Left frontoparietal small subdural collection with engorged dural venous sinuses and diffuse smooth dural enhancement likely attributed to overshunting and hypotension.
Right frontal periventricular small patch of abnormal signal with no contrast enhancement.
A CSF sample revealed elevated β-hCG levels (121 IU/L) and normal AFP levels.
Post therapeutic-follow up
Follow-up MRI post-chemo and radiotherapeutic treatment showed:
regression regarding the size of the previously noted pineal lesion
newly developed diffuse periventricular subependymal and leptomeningeal metastatic spread of the tumor
complete resolution of the subdural collections and the diffuse smooth dural enhancement
Case Discussion
Germinomas tend to occur in the midline, either at the pineal region (majority) or along the floor of the third ventricle/suprasellar region. They are the most common tumor in the pineal region.

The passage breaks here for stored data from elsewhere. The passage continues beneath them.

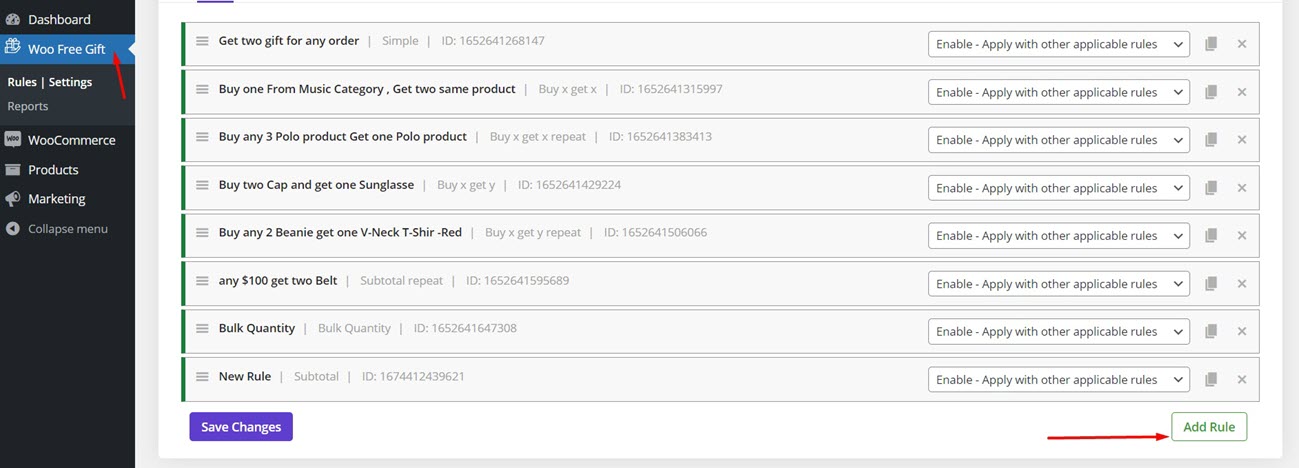
Task: Click hamburger handle of Polo product rule
Action: [x=202, y=137]
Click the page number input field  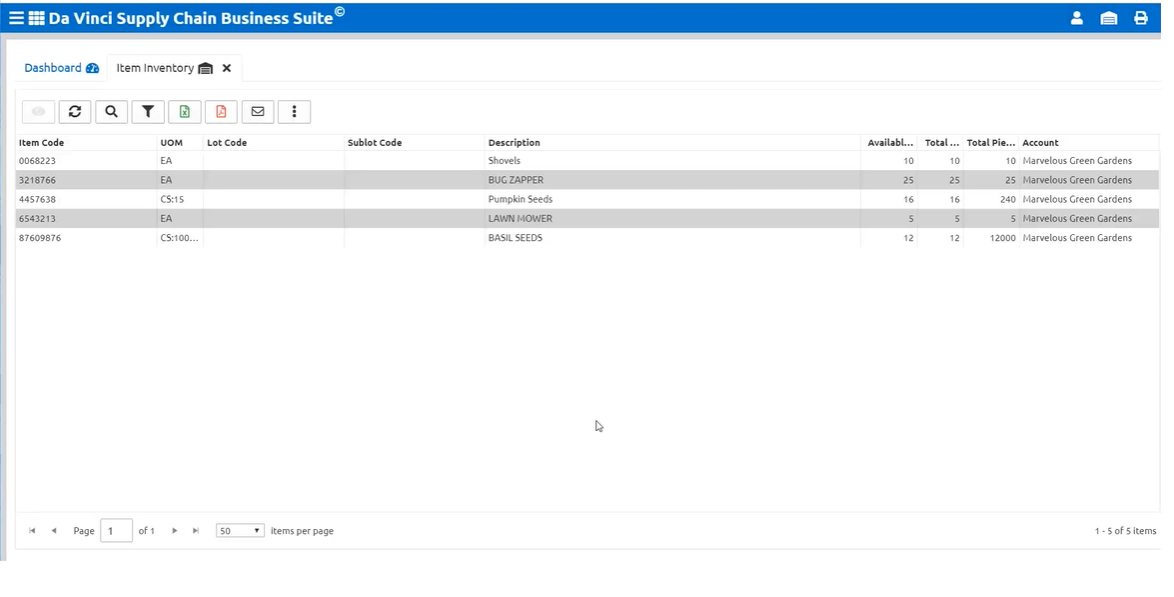[116, 531]
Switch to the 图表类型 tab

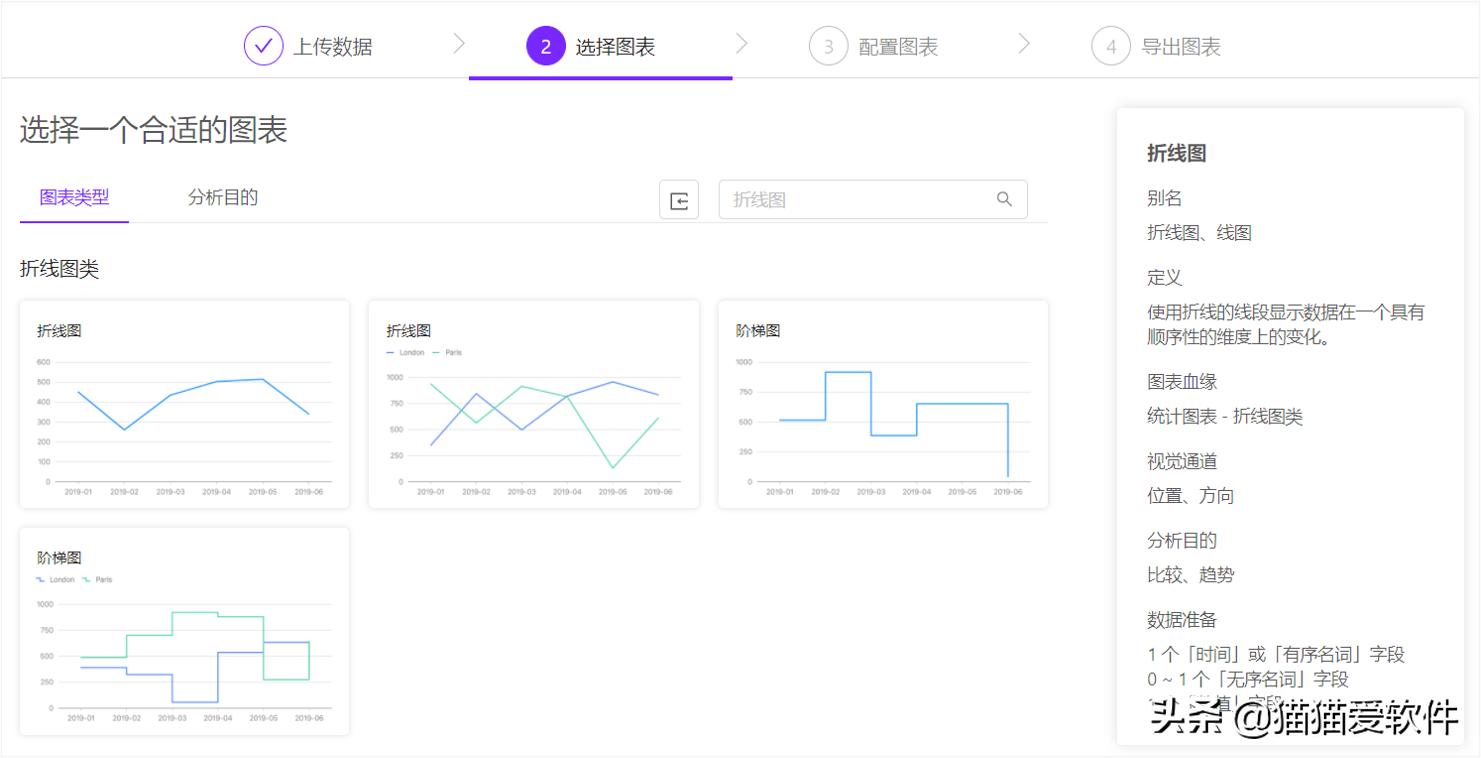tap(74, 198)
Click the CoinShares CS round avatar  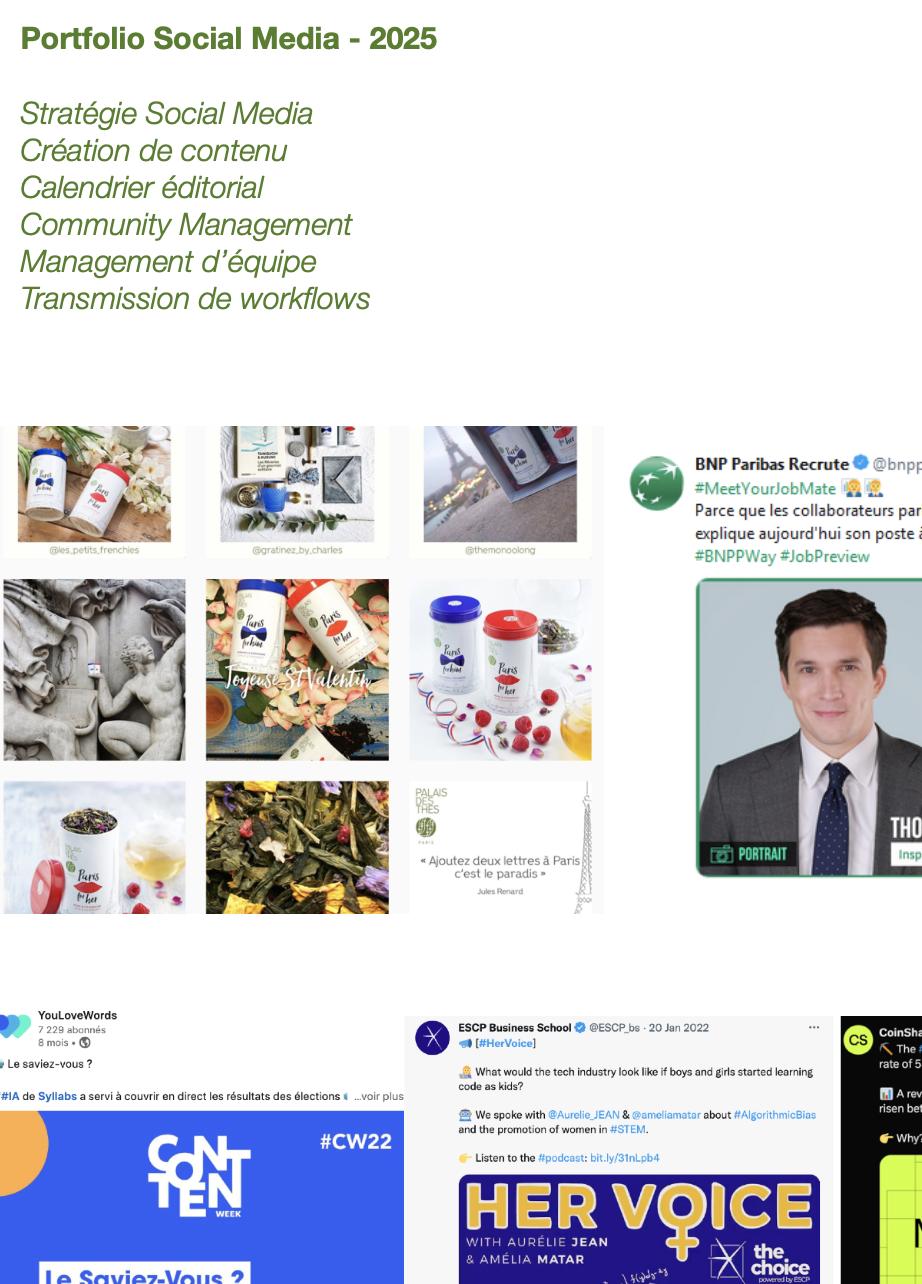[x=859, y=1040]
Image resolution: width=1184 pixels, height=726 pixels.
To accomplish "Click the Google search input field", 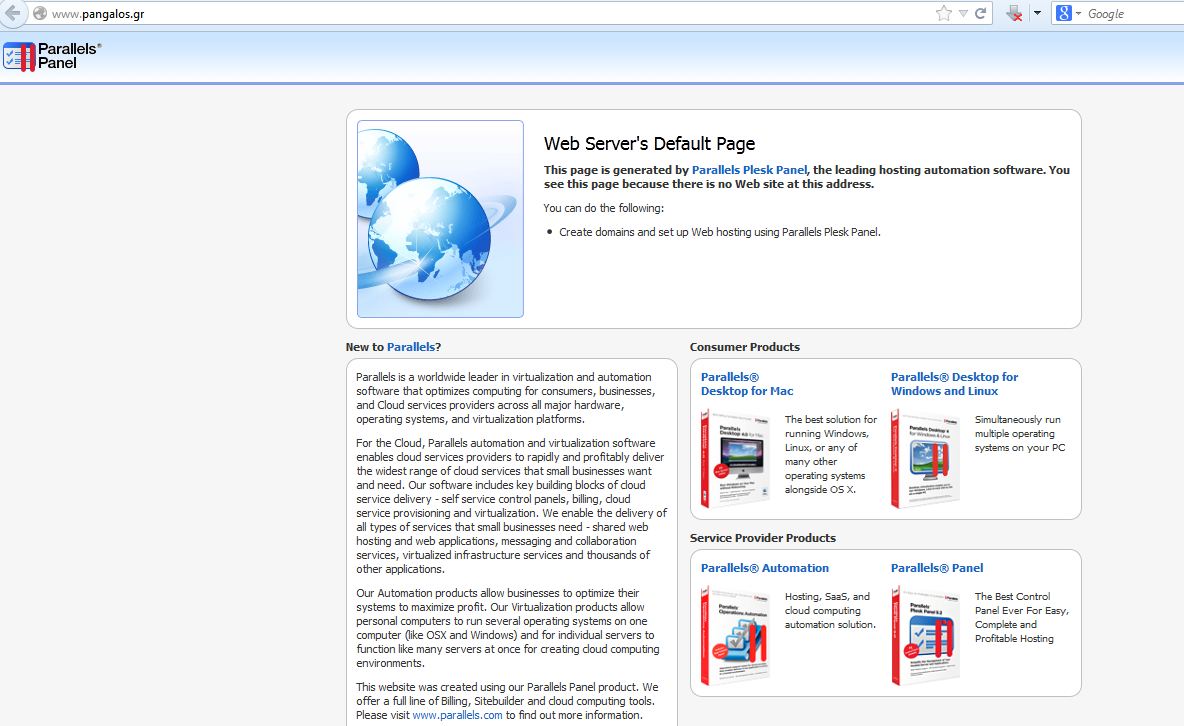I will (x=1132, y=13).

Yolk sac tumors and choriocarcinomas often present with AFP and β-hCG elevation.
Germinomas with malignant characteristics, as in our case, will infiltrate into the subependymal lining of the ventricular systems, spreading in a periventricular pattern. Differential diagnoses of diffuse subependymal lesions include lymphoma, metastasis, or less likely inflammatory lesions.